*** DATASET EXTRACT ***

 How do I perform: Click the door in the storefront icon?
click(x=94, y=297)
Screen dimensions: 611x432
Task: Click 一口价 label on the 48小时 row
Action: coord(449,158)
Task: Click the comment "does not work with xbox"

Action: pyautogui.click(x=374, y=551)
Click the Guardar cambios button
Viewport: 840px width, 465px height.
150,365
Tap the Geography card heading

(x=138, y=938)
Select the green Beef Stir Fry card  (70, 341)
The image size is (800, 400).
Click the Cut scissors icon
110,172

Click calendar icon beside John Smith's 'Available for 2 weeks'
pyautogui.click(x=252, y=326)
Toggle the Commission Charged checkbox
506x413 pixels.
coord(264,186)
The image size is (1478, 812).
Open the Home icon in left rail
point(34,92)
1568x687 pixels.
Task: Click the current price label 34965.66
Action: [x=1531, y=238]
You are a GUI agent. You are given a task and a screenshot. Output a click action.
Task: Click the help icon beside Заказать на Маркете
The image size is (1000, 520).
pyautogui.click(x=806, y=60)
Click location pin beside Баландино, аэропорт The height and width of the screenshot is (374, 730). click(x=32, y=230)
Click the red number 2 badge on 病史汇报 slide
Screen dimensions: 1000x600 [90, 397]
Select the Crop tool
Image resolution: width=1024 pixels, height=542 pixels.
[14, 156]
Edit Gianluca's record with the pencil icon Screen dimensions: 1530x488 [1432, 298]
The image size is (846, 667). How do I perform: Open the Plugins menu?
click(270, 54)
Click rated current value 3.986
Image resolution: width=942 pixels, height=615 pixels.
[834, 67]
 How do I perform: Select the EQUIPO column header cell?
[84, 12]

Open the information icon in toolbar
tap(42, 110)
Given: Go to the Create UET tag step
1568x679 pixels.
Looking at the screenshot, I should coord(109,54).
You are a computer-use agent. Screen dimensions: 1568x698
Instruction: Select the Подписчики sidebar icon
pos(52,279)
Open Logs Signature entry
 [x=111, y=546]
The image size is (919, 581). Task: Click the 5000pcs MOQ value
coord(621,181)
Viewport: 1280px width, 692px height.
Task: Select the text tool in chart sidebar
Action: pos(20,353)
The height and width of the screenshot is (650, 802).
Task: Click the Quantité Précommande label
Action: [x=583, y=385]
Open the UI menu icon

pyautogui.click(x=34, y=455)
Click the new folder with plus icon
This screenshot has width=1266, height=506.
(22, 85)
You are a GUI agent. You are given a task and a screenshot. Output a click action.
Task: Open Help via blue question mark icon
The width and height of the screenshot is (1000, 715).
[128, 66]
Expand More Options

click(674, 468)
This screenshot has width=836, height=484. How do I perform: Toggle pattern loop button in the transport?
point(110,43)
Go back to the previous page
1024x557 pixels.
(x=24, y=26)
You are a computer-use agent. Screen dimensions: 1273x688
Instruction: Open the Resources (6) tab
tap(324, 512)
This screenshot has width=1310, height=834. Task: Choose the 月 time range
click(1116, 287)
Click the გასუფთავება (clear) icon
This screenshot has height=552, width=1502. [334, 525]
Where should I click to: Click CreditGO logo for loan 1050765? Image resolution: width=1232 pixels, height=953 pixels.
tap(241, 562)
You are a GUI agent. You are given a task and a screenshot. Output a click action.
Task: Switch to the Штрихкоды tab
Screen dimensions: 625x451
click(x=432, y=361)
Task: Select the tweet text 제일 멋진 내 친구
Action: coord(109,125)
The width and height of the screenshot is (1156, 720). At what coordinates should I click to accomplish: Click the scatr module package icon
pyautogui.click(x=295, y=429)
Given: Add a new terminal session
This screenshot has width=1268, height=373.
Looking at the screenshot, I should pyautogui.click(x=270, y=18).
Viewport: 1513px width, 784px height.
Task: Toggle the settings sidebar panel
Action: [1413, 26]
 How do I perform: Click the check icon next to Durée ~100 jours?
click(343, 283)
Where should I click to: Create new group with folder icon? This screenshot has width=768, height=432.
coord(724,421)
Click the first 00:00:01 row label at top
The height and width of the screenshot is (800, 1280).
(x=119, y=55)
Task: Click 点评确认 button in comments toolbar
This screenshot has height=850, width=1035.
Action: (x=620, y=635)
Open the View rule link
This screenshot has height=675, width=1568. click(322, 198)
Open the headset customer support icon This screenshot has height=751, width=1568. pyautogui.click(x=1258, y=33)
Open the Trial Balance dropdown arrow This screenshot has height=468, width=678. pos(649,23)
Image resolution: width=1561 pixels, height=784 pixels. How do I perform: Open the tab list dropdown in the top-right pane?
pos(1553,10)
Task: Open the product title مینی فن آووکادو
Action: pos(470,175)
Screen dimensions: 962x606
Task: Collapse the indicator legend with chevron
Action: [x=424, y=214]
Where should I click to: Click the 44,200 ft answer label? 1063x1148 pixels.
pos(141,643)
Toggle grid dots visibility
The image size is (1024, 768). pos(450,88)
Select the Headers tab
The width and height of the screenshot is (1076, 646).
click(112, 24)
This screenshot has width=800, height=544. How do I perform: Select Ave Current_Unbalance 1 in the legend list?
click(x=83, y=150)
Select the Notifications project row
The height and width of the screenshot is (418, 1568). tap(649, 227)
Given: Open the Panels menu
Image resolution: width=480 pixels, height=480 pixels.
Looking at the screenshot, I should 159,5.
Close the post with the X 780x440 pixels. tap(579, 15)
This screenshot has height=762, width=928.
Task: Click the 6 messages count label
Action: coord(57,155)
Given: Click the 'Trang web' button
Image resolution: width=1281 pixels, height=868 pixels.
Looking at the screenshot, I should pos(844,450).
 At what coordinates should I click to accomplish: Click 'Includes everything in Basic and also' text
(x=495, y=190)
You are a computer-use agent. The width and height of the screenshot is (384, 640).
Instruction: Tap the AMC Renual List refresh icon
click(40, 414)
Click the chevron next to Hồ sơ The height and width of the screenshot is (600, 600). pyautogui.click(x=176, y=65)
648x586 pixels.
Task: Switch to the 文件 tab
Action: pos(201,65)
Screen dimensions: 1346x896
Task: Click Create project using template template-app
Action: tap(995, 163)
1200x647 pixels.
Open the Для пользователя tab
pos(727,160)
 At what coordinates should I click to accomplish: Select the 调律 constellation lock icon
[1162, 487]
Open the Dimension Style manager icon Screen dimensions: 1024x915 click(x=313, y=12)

*** End of DATASET EXTRACT ***

**EXERCISE PROMPT:** The line containing "You are a computer-use agent. The" and all lines after it, through the last line of the data, should be retyped exactly.

**RESPONSE AREA:**
You are a computer-use agent. The width and height of the screenshot is (384, 640).
Instruction: Tap the AMC Renual List refresh icon
click(40, 414)
Click the chevron next to Hồ sơ The height and width of the screenshot is (600, 600). pyautogui.click(x=176, y=65)
648x586 pixels.
Task: Switch to the 文件 tab
Action: pos(201,65)
Screen dimensions: 1346x896
Task: Click Create project using template template-app
Action: tap(995, 163)
1200x647 pixels.
Open the Для пользователя tab
pos(727,160)
 At what coordinates should I click to accomplish: Select the 调律 constellation lock icon
[1162, 487]
Open the Dimension Style manager icon Screen dimensions: 1024x915 click(x=313, y=12)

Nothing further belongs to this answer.